As a consequence, median household income surged to record levels just before the pandemic hit. Economists had assumed that gains of this magnitude were impossible because they viewed low levels of employment as the result of structural changes in the economy. Others, like Andrew Yang, blamed the losses on robots. Still others argued it was globalization, in particular competition from China.

One famous study even concluded that improvements in video game technology had rendered millions of young men detached from the world and effectively unemployable. Eventually, however, tight labor markets forced employers to find ways to use gaming (point scoring, competition with others, rules of play) to their advantage.

In short, these policies worked because they increased the demand for labor so much that employers were forced expand the type of workers they were willing to hire.
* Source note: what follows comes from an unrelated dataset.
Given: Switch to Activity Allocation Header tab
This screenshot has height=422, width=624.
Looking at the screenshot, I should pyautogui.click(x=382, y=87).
And once hired, employees were given greater on-the-job training opportunities, while employers invested in techniques and practices to boost the productivity of relatively low-skilled workers.

Raising the minimum wage undermines this process. It leads employers to focus on finding the most employable workers – applicants who’ve sought out training for themselves, for example, and are ready to take advantage of the most advanced technology.

Exemptions such as a lower minimum wage for small businesses don’t solve this problem because they tend to lock in old ways of doing things. Say, for example, that an innovative small business designs a process that low-wage workers can learn to use through on-the-job training. If successful, ideally the business would keep offering the same opportunity to more and more low-wage workers. That very growth, however, would disqualify the firm from the exemption, limiting the number of workers who can take advantage.

Entrepreneurs and local governments are in the best position to fashion policies that address their specific conditions. The best solution is for Washington to focus on maximizing macroeconomic conditions and leave the microeconomic solutions to the locals.